• [WRITTEN REQUEST A]: In the CoDA meeting reflection below, list every word or phrase that appears inside square brackets in the quoted paragraph from the book.
═══ DOCUMENT EXCERPT ═══
Tonight in my CoDA meeting we read from Step Ten of Melody Beattie’s book Codependents’ Guide to the Twelve Steps. I highly recommend this book if you are serious about getting your head in the right place. It’s a great place to start.
What struck me this evening was this paragraph:
I kept trying to forgive [addicts] for [their addictions] when I was still allowing myself to be victimized by their [behavior]. I kept substituting forgiveness and denial for acceptance of reality. I had concepts confused.
Oh, yes! Me, too. I have had a terrible time learning the difference between forgiveness and denial and acceptance of reality. Even in the thick of things, when I thought I was getting really good at recovery, I was really good at saying the words “I accept reality,” but there were layers and layers of reality I was still bargaining with. The key lies in the confusion with forgiveness and denial.
I was taught that I should forgive endlessly. If you’re a Christian (or were raised Christian), you’ve likely heard the admonition to turn the other cheek. Or how about to forgive seventy times seven? Well, my family really took this to heart.
I have parents who cannot end their dysfunctional marriage, returning to each other over and over again — for more than 30 years — with episodes of anger, hurt, distance, and acting out sprinkled between episodes of professed forgiveness, love, and commitment.
═══ SUPPLIED ENTRIES ═══
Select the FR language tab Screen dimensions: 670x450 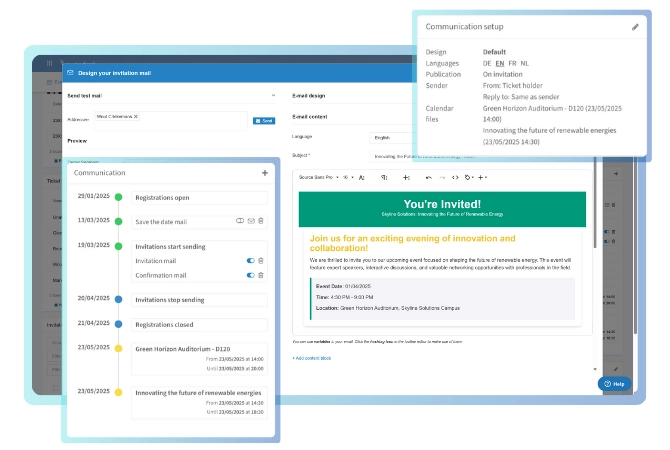point(512,63)
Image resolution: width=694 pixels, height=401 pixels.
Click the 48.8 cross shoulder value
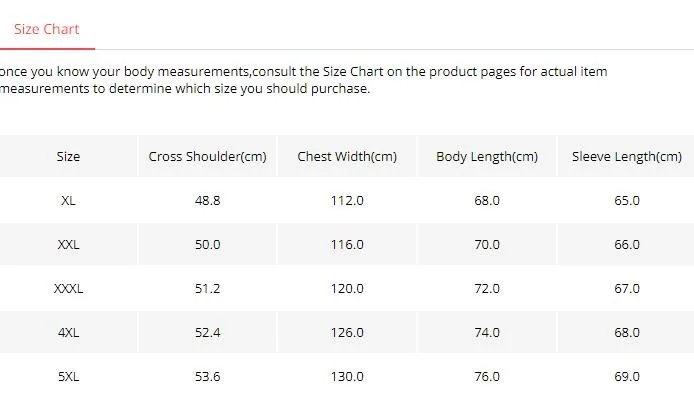[208, 200]

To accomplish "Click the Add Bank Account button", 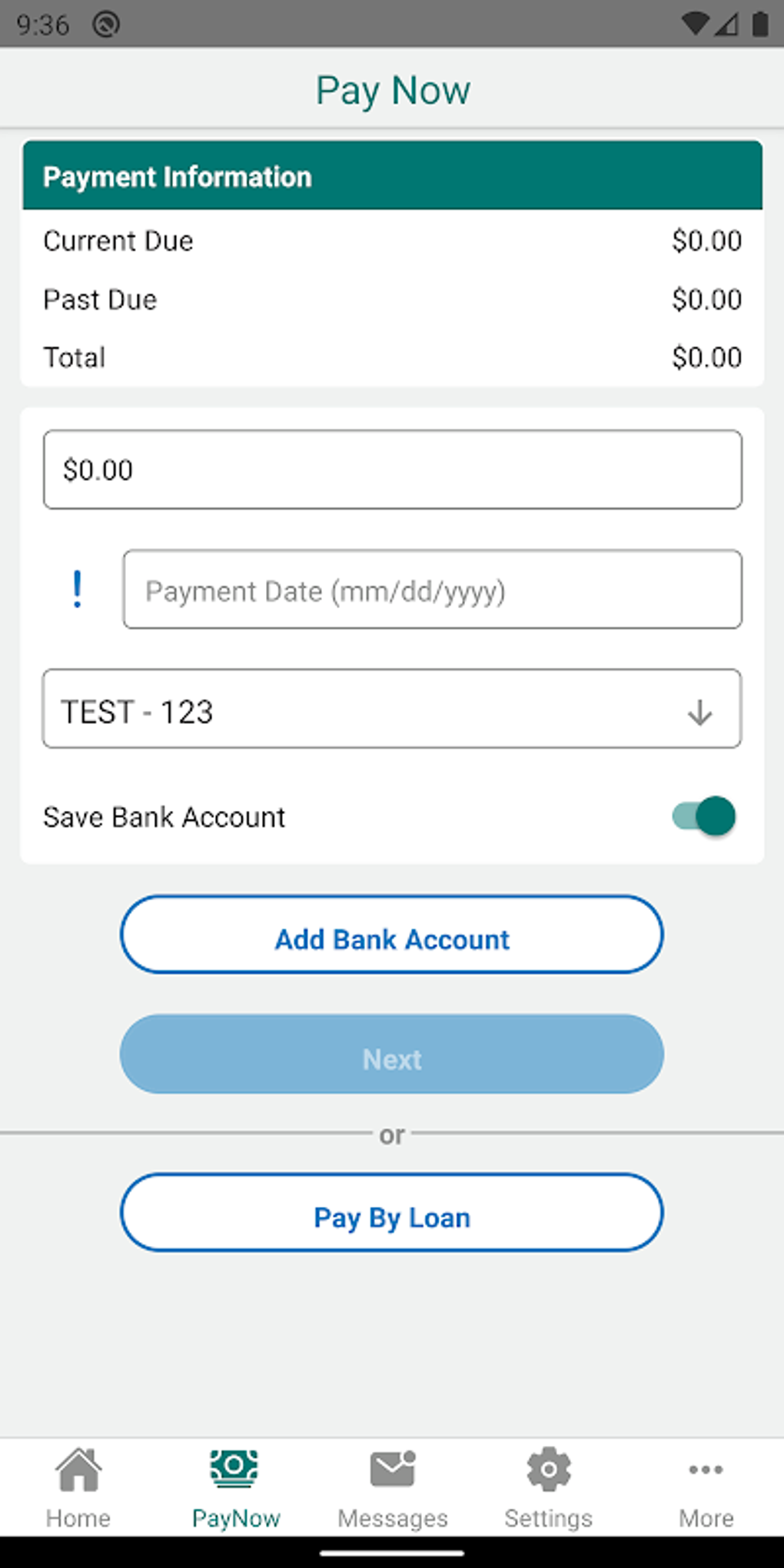I will pyautogui.click(x=392, y=935).
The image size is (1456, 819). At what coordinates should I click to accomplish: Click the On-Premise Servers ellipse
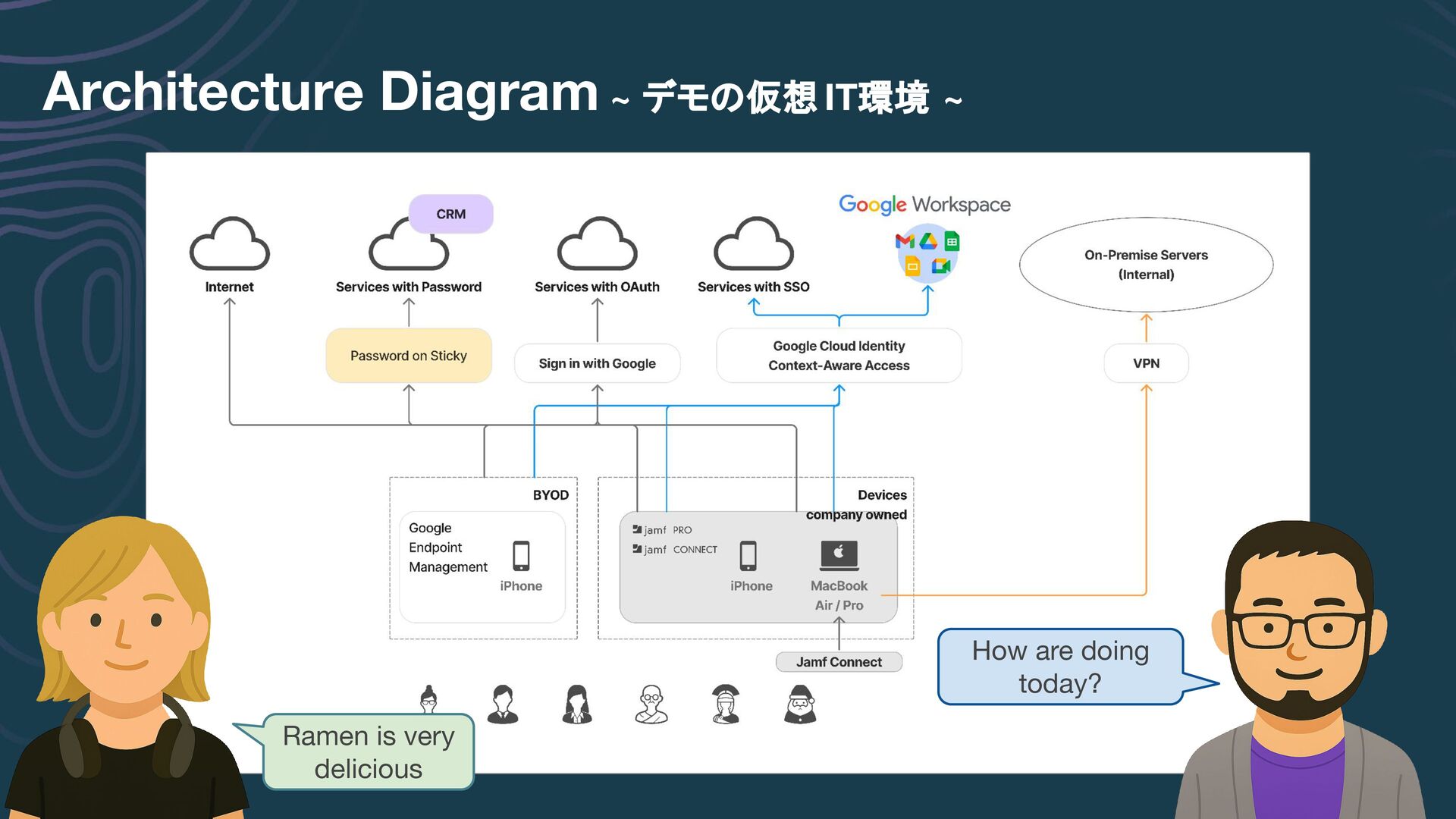click(x=1146, y=265)
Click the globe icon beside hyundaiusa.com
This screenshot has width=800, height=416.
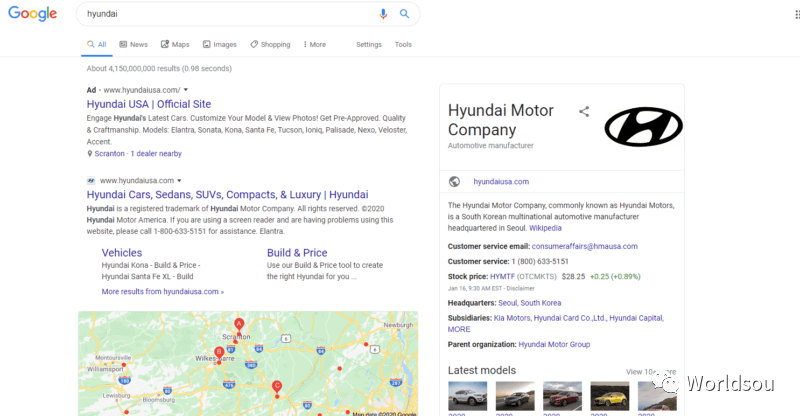455,181
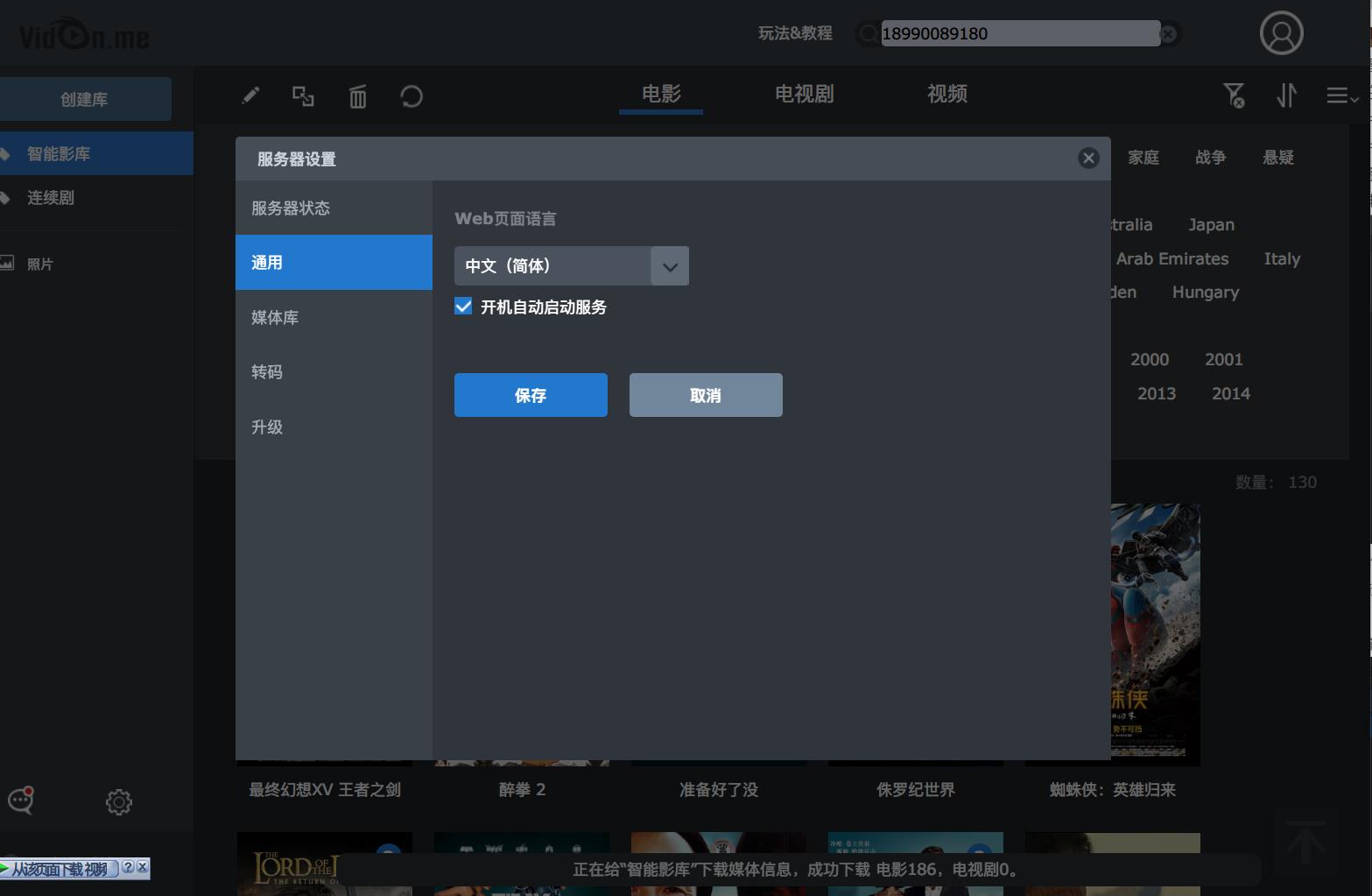Open the feedback message icon at bottom left

tap(19, 801)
═══
• [WRITTEN REQUEST B]: Copy out the records from the line containing "The image size" through the end of the records, leaving out the pictures.

• [CORRECT RESULT A]:
addicts
their addictions
behavior

• [CORRECT RESULT B]:
The image size is (1456, 819). At what coordinates should I click to accomplish: Click the On-Premise Servers ellipse
click(x=1146, y=265)
Click the globe icon beside hyundaiusa.com
This screenshot has width=800, height=416.
455,181
Open the feedback message icon at bottom left

tap(19, 801)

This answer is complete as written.